DagSverreSeljebotn soc details

DagSverreSeljebotn edited this page May 11, 2008 · 30 revisions
Clone this wiki locally

Implementation plan: Developing Cython for easy NumPy integration

This is the details page for my [:DagSverreSeljebotn/soc: SoC application] which should be read first.

Note: I do not propose to implement everything here fully within the scope of the project, but it was convenient to list the full plan towards well integrated NumPy support on one page. Therefore some items are markes as prerequisites or bonus. The point I plan to leave off will give a good foundation and several valuable features, but will lack a final optimization regarding NumPy performance. Also, should even this prove to be too much, there is a plan B listed seperately.

The main goal is described here: [:enhancements/numpy: Better NumPy integration]

As can be seen in the examples on that page, the code for the easy-to-use approach can without too much trouble be automatically converted to code for the high-performance approach. A string-based preprocessor named PEX (not published) does this, and I plan to spend about one day studying what PEX has done so that I am sure I understand all the issues involved and don't reinvent the wheel. However there are compelling reasons for building analogous functionality directly into Cython without relying on yet another preprocessor. PEX also uses a little intuitive curly-brace syntax for array access to make the string transformation easier.

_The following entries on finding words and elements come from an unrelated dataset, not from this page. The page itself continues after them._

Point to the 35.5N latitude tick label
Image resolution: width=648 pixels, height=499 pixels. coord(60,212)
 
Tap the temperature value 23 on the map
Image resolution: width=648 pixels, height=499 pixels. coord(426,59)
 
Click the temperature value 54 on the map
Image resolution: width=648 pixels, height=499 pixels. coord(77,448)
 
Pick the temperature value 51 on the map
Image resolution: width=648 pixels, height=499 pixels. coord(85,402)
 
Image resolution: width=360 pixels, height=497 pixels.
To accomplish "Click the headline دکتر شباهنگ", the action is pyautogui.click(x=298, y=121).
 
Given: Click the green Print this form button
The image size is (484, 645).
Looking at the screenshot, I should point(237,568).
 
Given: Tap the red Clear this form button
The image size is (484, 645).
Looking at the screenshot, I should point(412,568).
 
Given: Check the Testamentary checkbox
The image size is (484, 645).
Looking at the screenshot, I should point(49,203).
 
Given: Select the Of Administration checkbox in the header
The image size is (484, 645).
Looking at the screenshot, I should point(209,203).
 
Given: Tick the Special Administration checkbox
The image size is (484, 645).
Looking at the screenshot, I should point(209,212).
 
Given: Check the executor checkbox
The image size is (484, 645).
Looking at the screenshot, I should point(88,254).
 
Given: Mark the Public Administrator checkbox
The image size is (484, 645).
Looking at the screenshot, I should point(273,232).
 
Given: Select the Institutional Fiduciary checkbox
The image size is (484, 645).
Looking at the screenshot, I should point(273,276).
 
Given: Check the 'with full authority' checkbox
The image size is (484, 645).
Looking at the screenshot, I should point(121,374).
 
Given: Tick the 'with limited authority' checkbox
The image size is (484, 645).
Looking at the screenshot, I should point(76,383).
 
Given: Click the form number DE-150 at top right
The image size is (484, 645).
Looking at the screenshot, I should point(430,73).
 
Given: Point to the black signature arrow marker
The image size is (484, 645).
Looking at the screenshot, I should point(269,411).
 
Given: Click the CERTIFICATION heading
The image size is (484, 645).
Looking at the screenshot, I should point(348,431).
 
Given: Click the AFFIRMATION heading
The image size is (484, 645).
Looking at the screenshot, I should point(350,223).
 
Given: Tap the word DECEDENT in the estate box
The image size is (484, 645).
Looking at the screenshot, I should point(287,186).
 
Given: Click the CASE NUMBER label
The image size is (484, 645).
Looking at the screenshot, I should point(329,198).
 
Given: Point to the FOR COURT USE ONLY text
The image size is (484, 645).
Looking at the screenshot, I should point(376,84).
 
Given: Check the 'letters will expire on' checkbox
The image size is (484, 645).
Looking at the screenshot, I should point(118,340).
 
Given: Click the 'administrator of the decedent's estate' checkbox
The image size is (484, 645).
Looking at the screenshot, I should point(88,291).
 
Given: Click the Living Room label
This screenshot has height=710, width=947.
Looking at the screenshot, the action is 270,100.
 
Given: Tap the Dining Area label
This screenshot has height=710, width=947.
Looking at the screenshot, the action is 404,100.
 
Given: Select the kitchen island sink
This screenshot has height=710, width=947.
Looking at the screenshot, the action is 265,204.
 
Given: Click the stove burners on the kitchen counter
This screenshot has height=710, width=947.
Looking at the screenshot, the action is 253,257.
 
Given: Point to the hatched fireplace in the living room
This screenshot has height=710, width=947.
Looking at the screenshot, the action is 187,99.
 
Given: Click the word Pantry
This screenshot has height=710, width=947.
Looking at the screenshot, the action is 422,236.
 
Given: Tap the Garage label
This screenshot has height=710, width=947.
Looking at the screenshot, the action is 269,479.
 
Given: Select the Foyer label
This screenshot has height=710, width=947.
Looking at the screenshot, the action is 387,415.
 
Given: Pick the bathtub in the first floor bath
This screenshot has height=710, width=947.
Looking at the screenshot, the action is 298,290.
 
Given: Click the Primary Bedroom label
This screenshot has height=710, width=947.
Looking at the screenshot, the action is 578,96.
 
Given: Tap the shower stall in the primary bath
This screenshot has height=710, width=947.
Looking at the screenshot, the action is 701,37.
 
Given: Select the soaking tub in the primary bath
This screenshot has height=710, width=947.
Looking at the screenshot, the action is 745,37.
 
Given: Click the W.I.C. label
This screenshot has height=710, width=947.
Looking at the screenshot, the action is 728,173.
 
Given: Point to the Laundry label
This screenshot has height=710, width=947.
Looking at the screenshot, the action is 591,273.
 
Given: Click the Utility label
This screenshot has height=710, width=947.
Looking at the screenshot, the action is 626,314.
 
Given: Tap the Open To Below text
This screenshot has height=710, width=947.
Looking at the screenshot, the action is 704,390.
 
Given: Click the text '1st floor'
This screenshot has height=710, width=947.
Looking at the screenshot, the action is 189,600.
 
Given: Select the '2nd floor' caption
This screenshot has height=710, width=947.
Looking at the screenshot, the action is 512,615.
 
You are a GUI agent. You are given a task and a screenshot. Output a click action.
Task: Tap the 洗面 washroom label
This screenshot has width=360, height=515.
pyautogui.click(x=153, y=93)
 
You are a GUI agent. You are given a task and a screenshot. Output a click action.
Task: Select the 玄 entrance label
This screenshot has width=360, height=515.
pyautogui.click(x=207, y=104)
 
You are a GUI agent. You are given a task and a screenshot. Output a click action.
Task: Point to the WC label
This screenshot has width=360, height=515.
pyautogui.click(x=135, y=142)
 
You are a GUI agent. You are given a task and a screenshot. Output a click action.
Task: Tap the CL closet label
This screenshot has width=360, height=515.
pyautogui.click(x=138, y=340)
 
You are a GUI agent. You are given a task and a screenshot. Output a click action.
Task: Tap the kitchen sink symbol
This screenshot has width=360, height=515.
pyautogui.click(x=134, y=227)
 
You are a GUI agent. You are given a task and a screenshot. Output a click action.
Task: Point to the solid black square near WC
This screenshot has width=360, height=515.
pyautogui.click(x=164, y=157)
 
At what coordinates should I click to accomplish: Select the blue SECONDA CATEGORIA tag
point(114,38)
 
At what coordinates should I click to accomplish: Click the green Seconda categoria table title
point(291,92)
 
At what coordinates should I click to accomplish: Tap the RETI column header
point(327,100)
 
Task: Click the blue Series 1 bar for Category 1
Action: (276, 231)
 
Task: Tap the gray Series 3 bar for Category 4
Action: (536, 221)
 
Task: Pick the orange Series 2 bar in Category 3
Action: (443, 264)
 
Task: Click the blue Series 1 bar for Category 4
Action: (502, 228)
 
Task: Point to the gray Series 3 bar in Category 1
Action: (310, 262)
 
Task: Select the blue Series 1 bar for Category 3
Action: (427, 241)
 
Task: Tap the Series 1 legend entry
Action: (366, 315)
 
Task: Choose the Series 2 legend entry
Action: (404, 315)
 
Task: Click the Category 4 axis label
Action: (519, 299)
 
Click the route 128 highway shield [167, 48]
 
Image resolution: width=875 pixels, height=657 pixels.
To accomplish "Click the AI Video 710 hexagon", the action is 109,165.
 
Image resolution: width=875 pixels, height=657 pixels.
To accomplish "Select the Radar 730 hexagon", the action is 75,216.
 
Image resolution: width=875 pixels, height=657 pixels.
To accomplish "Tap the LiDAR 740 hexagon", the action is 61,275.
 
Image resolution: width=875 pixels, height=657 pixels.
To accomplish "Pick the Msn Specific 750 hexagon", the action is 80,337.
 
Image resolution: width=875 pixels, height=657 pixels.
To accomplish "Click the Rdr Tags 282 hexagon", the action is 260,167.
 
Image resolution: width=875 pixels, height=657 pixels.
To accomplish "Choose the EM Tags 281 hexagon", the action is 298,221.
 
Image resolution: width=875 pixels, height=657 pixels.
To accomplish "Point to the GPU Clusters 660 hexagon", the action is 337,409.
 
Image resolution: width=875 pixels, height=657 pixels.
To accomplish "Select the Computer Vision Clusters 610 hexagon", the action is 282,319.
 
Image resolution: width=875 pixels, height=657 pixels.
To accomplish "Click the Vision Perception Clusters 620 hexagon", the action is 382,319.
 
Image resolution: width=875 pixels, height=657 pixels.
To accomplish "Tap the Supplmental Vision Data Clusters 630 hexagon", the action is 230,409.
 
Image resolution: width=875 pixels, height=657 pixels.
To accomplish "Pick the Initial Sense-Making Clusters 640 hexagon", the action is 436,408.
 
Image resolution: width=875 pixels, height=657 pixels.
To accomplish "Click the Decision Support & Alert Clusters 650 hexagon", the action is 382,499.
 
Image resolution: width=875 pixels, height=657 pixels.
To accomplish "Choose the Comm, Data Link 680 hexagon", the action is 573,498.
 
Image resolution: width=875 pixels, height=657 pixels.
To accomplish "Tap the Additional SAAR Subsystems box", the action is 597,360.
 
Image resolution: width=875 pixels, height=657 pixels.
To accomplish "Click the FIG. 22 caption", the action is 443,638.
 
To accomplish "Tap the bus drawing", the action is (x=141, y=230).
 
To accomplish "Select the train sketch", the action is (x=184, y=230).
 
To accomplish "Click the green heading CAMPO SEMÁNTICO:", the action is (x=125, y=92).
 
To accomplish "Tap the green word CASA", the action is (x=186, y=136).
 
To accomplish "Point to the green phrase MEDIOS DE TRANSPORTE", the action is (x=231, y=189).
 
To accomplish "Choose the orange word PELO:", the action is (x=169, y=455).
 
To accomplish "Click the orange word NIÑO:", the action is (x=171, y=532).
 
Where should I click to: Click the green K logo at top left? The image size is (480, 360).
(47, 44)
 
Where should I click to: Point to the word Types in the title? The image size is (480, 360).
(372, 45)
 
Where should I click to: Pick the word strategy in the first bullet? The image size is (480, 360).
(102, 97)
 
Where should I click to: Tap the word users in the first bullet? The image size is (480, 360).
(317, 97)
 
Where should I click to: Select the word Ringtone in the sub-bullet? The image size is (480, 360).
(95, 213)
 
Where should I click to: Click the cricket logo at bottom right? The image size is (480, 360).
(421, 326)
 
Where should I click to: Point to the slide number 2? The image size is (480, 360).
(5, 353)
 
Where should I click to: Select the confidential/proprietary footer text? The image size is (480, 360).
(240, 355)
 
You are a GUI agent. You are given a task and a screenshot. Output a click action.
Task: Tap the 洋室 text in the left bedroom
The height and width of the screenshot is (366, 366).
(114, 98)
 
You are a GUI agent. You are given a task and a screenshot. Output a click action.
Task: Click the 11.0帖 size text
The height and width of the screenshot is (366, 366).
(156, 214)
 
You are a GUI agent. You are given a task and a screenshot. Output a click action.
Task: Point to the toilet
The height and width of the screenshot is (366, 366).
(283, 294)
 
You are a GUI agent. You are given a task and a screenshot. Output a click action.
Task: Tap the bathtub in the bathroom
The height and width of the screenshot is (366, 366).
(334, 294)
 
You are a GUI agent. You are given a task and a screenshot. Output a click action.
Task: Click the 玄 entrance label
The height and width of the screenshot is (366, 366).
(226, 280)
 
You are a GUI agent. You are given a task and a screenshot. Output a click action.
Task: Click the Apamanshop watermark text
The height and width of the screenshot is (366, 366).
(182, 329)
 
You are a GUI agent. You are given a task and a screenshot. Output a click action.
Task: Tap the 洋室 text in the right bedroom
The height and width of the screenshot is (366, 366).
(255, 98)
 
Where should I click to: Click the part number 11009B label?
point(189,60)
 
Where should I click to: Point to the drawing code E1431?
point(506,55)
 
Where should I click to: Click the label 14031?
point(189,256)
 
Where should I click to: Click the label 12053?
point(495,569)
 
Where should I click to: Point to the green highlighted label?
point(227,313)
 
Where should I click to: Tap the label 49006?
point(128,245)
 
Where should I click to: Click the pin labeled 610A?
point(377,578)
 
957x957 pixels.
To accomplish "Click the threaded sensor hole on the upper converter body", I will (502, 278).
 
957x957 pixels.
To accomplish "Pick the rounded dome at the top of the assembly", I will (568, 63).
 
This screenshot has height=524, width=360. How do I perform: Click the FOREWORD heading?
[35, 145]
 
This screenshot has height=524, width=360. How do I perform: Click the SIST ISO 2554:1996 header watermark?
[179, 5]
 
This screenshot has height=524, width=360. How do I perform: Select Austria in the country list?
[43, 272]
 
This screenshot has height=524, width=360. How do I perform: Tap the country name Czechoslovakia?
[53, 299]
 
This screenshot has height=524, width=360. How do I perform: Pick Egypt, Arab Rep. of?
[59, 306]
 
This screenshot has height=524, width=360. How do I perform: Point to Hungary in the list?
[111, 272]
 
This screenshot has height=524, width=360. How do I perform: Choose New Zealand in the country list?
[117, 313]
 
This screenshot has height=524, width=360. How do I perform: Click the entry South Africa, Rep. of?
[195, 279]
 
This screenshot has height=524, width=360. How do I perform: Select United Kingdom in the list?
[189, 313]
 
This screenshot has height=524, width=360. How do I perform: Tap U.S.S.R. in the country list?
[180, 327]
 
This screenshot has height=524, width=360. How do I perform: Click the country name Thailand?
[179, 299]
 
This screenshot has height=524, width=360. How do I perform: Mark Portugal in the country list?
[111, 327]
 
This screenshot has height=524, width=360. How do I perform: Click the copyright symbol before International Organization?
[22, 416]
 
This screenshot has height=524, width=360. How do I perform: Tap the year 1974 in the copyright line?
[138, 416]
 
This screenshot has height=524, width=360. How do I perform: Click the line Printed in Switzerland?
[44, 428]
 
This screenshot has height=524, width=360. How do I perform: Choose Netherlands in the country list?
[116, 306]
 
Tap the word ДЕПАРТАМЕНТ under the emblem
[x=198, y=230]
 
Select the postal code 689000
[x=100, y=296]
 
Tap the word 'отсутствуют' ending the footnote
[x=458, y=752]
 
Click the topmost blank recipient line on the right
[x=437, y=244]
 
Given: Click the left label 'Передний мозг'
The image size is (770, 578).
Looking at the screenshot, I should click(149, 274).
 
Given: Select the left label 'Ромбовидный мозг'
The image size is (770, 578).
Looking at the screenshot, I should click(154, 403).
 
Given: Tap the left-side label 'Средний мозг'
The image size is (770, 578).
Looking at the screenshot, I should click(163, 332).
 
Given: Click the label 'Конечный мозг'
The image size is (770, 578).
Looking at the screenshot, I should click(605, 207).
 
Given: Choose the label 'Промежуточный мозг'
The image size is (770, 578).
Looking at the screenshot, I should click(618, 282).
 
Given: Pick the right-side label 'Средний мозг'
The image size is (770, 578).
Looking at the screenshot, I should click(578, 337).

Support for external C libraries, and for accessing the internals of Python extensions for quicker access, is in Cython done by shipping a pxd-file containing the necesarry declarations for accessing the C code. Accessing numpy efficientely using for instance [http://new.scipy.org/Wiki/Cookbook/Pyrex_and_NumPy: this pxd] is not difficult for somebody who knows a bit about NumPy and C, but it is inconvenient.

The plan is to increase the power of pxd files so that it is possible to ship a more powerful numpy.pxd that contains the necesarry syntax candy and inlineable functions to make NumPy access convenient for the end-user.

For that to happen, the following wishlist items should be implemented in Cython. Note that if time gets short or some unforeseen obstacles crop up there is a plan B outlined at the bottom that I can follow instead (but this is not expected).

I have already contributed a patch to Cython that makes it possible to introduce new functionality through reasonably independent code tree transforms. The patch was well accepted in the community and will be very useful to most of these features. It will make it possible to introduce new functionality to Cython without breaking existing Cython code (http://wiki.cython.org/enhancements/parsetreetransforms).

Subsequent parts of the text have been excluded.